Treurenberg 10, 1000 Brussels
The aim of the exhibition is to highlight the environmental impacts and exploitative practices that have led to the current global environmental, economic and social problems. Our other main objective is to provide a broader platform for artistic positions that emphasize sustainability and offer alternative lifestyles.
This is a group exhibition with an international scope, a commitment that reflects on today’s pressing global issues. The current logic of our world, the existing social & economic system and the market-consumer culture have caused serious environmental problems. The approach they are based upon is in crisis, and current practices cannot provide real solutions to excessive waste production and overconsumption, and to keep the exploitation of natural resources under control. The slow approach represents a need to rethink existing structures and reorganize established practices in the fields of society, economy and everyday life alike. Its essence can be best expressed by consciousness and a critical attitude, which bring forth more and more possible alternatives, from permaculture farming to zero-waste household, from voluntary simplicity to the concept of a no-growth economy.
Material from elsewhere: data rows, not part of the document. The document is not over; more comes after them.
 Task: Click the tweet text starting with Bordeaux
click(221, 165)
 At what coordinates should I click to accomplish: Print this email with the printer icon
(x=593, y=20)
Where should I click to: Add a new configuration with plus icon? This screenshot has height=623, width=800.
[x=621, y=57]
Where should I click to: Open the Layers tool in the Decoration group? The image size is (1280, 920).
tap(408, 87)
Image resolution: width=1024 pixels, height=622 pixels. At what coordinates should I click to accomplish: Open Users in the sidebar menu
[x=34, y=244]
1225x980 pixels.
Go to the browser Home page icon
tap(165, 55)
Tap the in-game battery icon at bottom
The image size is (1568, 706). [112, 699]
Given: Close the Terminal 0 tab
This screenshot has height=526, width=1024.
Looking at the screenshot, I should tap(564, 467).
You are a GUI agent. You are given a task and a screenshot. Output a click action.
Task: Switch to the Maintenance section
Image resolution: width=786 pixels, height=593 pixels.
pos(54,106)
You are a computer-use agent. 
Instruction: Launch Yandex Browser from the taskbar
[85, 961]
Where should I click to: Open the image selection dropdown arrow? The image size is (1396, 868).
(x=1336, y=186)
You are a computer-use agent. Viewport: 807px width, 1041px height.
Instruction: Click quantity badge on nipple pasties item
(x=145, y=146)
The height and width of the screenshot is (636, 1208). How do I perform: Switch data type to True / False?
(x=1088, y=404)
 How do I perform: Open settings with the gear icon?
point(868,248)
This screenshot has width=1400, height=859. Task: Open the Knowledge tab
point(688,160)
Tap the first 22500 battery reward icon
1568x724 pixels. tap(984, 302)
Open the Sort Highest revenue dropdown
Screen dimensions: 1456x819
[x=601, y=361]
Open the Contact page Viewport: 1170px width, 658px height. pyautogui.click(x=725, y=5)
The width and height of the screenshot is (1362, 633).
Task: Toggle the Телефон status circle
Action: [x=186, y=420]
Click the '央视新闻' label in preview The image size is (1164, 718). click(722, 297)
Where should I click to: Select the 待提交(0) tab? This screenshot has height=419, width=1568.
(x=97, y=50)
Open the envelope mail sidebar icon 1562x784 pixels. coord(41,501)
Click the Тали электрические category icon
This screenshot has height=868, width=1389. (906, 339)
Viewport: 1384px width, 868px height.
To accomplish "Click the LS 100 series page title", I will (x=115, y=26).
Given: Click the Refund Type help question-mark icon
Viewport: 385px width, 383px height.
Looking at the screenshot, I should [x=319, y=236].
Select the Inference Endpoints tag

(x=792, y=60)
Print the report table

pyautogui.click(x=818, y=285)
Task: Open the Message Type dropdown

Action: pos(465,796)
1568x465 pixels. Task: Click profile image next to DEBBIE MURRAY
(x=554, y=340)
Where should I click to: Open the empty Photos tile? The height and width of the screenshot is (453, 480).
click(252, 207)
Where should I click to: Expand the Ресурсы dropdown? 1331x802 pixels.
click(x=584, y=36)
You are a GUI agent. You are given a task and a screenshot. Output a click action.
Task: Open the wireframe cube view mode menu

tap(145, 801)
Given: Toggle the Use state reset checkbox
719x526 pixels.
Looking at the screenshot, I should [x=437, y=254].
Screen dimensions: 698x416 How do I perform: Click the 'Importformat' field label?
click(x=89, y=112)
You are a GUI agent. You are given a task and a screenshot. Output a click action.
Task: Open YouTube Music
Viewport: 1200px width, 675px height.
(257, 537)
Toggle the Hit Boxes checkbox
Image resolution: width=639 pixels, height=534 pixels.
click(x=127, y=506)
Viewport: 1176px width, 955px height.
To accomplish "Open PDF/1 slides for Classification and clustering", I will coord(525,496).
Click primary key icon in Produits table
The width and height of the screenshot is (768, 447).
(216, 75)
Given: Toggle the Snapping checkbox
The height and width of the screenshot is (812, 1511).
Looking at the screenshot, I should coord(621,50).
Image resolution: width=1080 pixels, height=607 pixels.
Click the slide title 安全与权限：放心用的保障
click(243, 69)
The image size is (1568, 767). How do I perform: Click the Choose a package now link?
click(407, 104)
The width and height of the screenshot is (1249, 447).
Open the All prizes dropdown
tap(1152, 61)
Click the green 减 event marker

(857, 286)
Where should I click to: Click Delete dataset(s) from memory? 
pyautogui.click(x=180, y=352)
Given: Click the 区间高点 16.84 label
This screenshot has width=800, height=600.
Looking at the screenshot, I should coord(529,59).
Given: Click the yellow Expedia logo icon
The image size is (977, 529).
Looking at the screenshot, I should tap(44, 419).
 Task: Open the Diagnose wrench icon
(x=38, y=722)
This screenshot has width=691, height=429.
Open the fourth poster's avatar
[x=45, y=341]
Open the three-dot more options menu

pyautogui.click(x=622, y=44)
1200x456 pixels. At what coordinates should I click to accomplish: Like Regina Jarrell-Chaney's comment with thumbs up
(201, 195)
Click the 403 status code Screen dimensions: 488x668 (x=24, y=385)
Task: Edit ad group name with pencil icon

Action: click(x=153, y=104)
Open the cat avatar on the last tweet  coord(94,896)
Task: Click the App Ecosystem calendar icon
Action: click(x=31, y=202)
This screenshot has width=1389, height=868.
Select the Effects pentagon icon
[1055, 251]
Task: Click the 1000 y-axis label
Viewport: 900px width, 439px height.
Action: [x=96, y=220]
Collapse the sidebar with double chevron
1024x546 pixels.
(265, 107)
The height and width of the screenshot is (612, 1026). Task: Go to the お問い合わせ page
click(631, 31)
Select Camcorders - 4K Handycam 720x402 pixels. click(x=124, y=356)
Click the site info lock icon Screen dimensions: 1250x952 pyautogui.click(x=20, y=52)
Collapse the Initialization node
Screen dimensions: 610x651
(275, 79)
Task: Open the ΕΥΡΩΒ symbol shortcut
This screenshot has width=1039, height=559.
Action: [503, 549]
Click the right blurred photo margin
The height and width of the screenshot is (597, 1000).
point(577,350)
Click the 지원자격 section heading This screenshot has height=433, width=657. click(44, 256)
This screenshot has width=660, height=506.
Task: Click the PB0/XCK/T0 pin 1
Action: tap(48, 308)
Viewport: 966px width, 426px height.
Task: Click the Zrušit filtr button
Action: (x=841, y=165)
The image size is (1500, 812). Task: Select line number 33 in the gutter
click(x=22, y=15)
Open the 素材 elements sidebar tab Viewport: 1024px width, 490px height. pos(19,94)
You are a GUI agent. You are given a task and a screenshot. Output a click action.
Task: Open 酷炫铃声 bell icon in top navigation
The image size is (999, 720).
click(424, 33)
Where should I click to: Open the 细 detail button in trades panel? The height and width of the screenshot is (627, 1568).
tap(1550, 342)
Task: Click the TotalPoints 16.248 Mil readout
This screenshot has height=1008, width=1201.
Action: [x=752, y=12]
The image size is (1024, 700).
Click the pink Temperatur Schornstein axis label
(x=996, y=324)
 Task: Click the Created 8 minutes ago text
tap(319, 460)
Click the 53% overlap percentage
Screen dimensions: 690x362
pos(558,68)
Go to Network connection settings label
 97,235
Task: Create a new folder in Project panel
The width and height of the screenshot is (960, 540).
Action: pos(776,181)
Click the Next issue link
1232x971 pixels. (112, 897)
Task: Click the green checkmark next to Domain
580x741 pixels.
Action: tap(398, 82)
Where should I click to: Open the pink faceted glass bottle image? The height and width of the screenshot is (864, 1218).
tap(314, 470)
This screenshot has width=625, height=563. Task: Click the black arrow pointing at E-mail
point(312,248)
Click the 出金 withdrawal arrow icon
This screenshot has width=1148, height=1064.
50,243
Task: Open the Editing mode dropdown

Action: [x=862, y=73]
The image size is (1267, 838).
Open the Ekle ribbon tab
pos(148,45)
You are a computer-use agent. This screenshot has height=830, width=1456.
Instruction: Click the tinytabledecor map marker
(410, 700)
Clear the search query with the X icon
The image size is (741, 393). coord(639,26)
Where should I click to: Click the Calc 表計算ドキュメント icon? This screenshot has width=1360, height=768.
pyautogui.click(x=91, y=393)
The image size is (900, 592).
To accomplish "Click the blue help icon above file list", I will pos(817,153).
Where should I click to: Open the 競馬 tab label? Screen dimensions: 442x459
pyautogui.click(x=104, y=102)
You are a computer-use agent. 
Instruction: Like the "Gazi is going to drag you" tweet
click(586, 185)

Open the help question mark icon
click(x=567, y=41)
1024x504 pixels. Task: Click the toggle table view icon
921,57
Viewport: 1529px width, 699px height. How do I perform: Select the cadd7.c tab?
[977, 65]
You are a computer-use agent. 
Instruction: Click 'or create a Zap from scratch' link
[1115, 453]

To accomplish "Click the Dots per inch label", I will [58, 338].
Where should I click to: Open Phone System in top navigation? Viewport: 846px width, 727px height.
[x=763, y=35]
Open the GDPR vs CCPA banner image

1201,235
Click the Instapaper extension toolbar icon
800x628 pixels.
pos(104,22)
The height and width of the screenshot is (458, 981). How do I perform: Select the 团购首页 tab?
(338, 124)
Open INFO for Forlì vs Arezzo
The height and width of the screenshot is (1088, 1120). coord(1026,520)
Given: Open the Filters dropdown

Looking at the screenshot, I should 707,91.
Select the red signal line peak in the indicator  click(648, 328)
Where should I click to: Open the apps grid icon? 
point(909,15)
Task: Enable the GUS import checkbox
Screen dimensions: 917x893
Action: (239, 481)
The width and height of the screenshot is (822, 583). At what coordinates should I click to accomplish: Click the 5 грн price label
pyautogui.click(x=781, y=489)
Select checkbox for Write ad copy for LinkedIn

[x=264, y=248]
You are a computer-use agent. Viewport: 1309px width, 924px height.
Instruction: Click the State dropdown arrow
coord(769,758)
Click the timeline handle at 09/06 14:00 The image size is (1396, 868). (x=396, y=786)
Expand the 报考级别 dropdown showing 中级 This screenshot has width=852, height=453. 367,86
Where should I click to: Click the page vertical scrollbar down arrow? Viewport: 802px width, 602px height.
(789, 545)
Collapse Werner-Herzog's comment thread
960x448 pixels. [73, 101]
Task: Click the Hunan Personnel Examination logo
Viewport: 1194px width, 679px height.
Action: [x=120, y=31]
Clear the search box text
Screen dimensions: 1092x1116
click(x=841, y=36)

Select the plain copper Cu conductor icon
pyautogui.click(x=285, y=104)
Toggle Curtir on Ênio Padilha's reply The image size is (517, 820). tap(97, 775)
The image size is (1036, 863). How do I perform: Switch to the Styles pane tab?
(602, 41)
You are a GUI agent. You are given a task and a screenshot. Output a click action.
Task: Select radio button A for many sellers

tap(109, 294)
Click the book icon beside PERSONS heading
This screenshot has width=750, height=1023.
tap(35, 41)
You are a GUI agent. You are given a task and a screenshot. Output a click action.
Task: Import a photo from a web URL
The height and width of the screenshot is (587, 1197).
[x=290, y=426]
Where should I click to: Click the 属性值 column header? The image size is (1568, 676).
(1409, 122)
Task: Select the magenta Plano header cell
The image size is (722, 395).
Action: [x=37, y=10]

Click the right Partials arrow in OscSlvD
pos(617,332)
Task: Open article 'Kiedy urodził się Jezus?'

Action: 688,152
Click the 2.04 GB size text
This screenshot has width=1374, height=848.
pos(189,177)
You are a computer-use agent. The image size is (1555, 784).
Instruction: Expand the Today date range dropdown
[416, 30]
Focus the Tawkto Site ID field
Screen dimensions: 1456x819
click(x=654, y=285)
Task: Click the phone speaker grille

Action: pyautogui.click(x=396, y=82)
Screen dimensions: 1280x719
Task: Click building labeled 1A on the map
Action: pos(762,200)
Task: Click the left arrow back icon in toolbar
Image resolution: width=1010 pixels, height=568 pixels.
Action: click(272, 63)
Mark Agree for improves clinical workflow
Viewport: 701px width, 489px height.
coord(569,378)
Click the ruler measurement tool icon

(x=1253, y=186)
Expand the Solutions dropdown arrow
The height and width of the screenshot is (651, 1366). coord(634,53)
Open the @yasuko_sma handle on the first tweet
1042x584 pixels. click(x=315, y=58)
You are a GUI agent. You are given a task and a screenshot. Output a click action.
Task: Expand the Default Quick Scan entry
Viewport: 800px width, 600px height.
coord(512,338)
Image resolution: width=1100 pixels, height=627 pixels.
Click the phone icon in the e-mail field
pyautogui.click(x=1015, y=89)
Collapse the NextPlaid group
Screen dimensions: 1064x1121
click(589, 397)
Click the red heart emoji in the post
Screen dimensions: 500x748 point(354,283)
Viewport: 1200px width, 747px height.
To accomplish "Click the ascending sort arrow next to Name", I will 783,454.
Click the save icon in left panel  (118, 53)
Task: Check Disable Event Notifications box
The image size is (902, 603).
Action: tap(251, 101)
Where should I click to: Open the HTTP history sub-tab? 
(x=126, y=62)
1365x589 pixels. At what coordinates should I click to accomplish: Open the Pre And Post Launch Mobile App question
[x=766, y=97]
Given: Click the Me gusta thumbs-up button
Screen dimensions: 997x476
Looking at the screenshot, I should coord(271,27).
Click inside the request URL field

The beginnings of the Slow Revolution date back to the 1980s, to the protest against fast-food restaurants, which drew attention to the importance of healthy, quality food from local source. Carlo Petrini’s gastronomic initiative has expanded into a global movement over the decades, spanning many areas from work to travel and from design to media consumption. However, the exhibition does not focus on the ‘slow living’ movements so popular today, some of which limit their activities to offering new products and services for sale. Rather, it presents alternative practices, everyday “revolutions”, gentle or even radical approaches that challenge the existing growth- and profit-oriented system, show a way out of the consumption spiral, or represent an attitude rooted in the experience of the moment instead of a busy life-style. The broad spectrum of genres on display includes artworks based on critical thinking, while others offer utopic models for future challenges, or encourage us to change our art consumption habits, as well as the clichés of perception and reception in connection with art.
Artworks of the Exhibition
Originally, the international group exhibition Slow Life. Radical Practices of the Everyday would have opened in the spring of 2020 in Ludwig Museum – Museum of Contemporary Art in Budapest if the first wave of the epidemic had not changed our life. But then they had finally the chance to realize the exhibition a year later. This exhibition in Brussels presents a selected collection of the exhibited art works from the Ludwig Museum.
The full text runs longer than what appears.